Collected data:
+===+

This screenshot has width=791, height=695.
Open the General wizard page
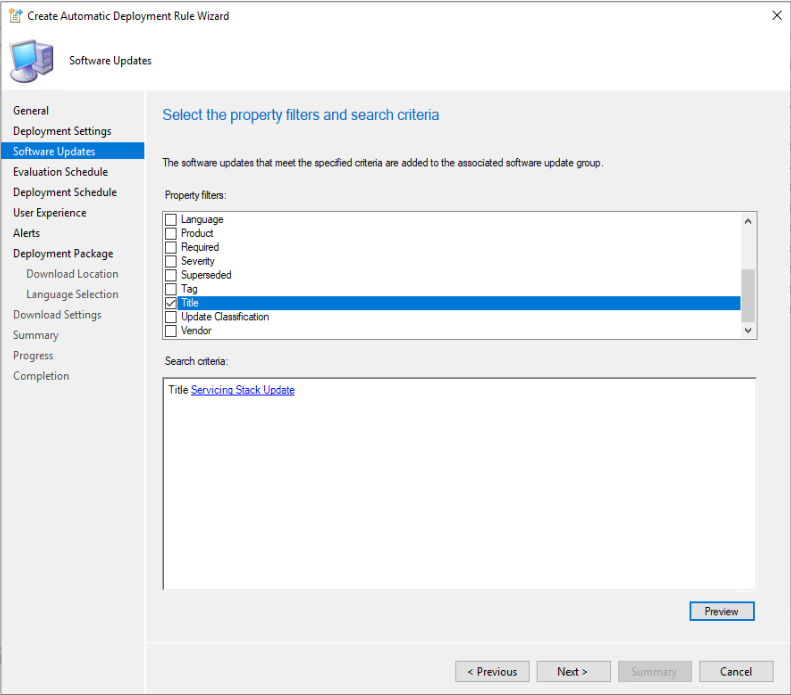pos(31,110)
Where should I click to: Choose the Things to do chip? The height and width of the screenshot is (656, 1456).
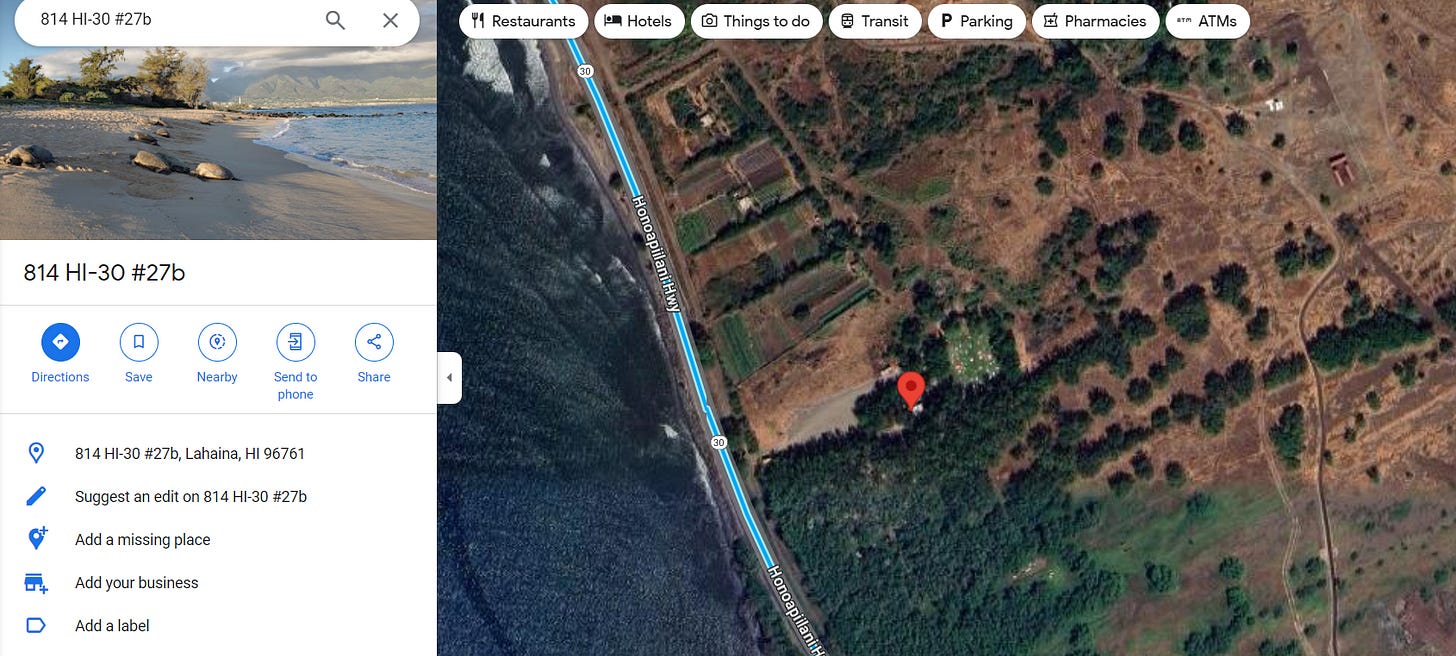pos(756,21)
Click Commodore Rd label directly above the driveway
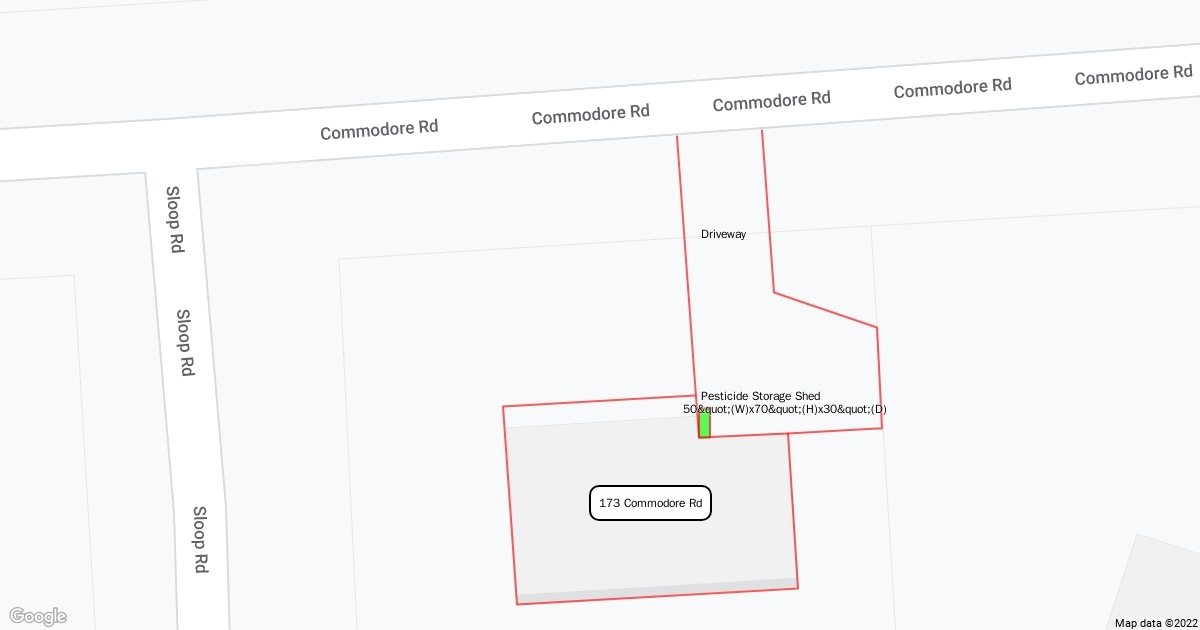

+===+

* **WHAT IS EXPECTED**: Retype the data above exactly, dropping every picture.

* **REPLY**:
This screenshot has width=791, height=695.
Open the General wizard page
pos(31,110)
Where should I click to: Choose the Things to do chip? The height and width of the screenshot is (656, 1456).
pos(756,21)
Click Commodore Rd label directly above the driveway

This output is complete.